I find the same could be said for the ways hope is used, but that’s not the kind of collective hope David referred to. And that’s not the kind of trust I lived out day-to-day this year.
When I originally chose trust I had specific outcomes in mind – I wanted to trust my writing process as I worked on a book proposal. I wanted to trust the unfolding of my life as I ease into the decade of my 40s. I wanted to trust my worth without the need for outside achievements. Those all seemed like good intentions for 2020… until, well, you know.
Here’s the deal: I’m tired. My brain is on overload and I’m worn out. (I was grateful that Brené Brown named what I’d been feeling in her most recent podcast episode.) My high hopes for trust narrowed down quickly, just like my day-to-day routines did starting in March. I set down my book proposal and trusted that occasional blog posts would be sufficient. I let go of forcing new pathways for my life and trusted that this day, this moment is enough. I grieved the cancellation of my 20th half marathon and trusted that running for the sake of it is an achievement in itself.

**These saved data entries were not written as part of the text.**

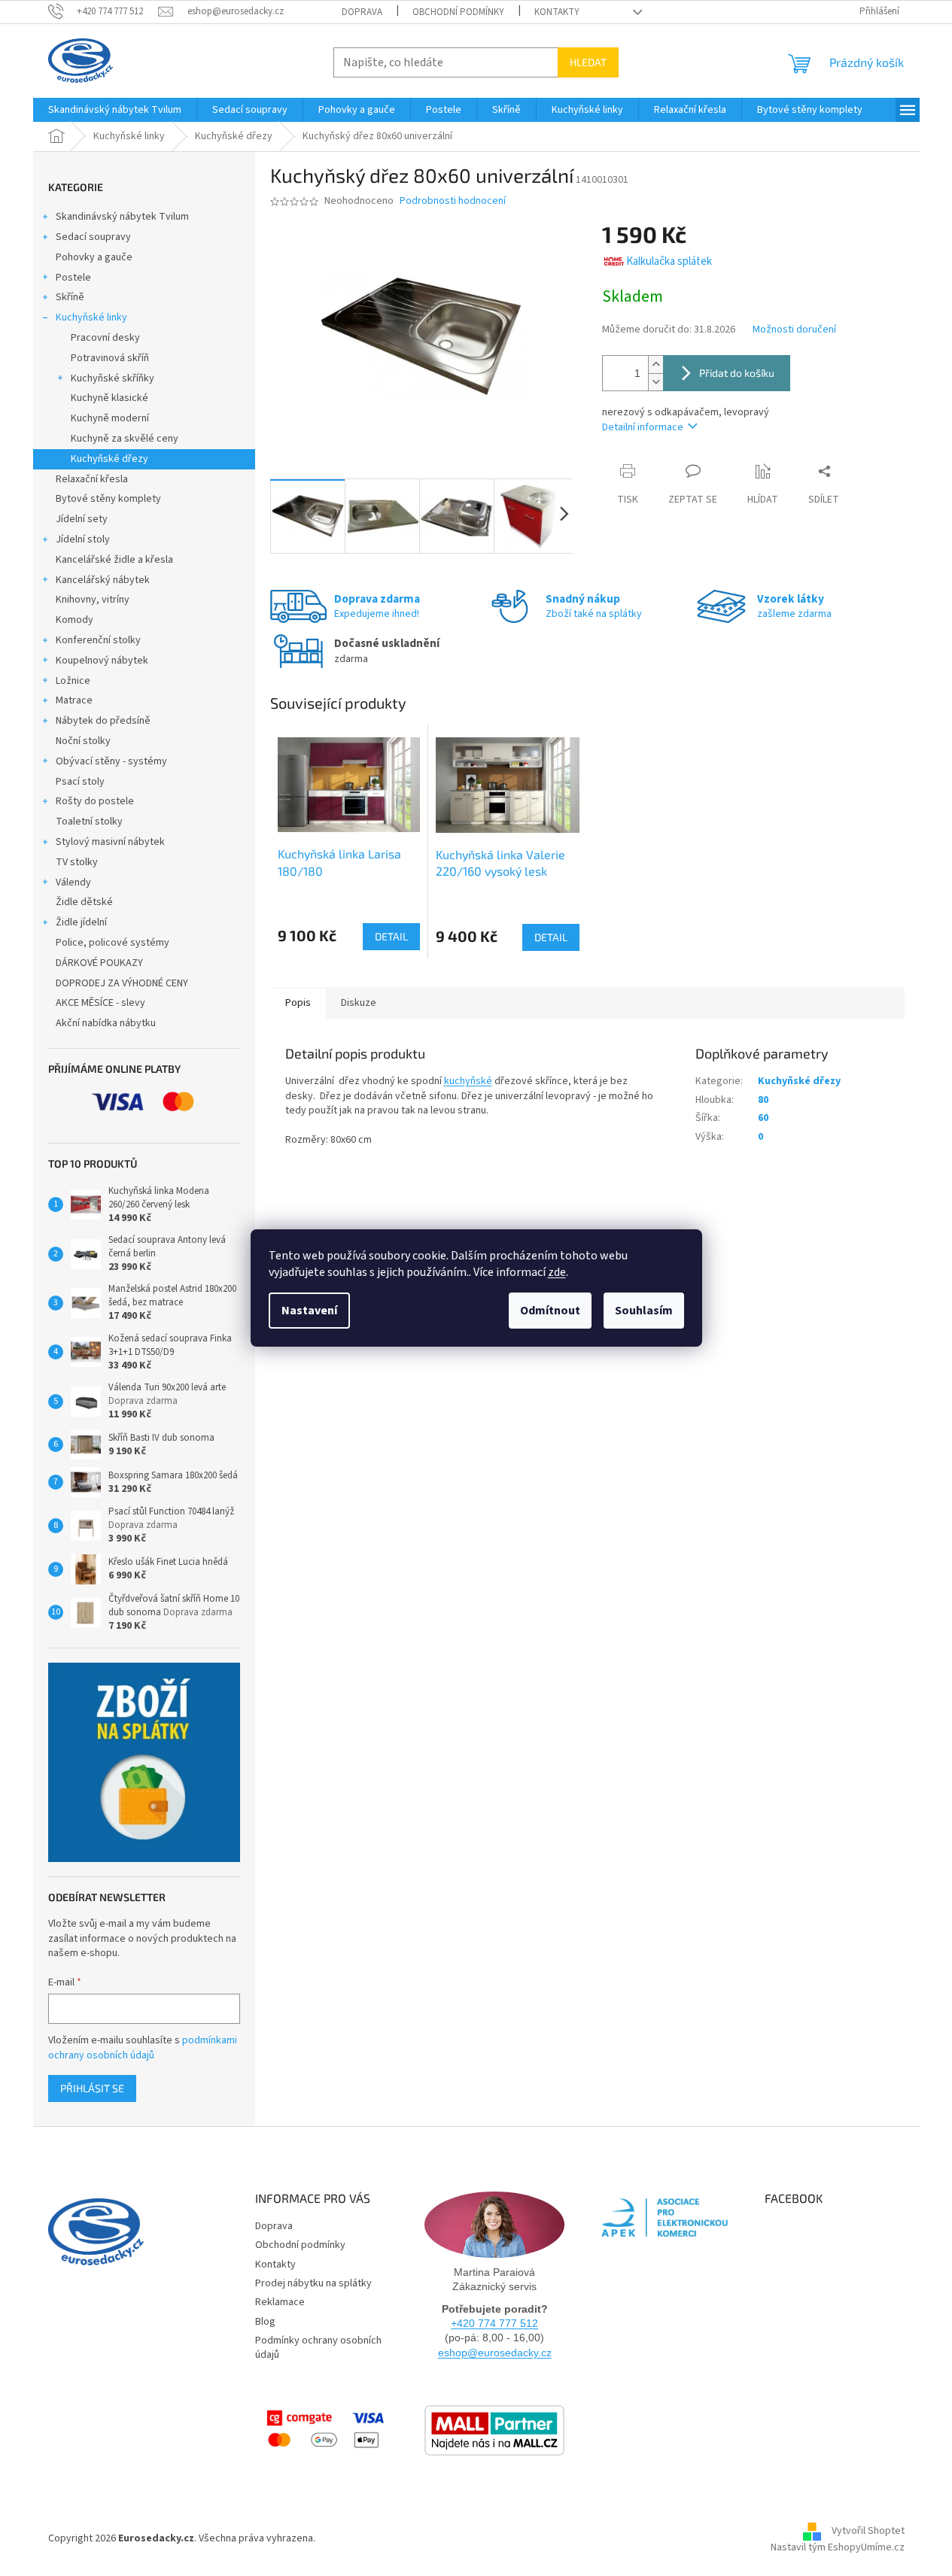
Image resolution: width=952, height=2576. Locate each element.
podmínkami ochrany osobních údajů (142, 2048)
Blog (265, 2321)
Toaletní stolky (89, 821)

Just as David encourages us to turn to our collective hope – the hope that acknowledges our desire for change, alongside our weariness – I turned to trust this year. Trust boiled down to its essentials just looked different than I thought it would: trust in my next breath, trust in family support, trust in my ability to adapt.
As 2020 comes to a close, may we all find ways to hope and trust in the midst of the bone-tired weariness, and most importantly, know that we are not alone. That hope and trust truly is collective – we’re all holding it together, which makes it lighter for all of us.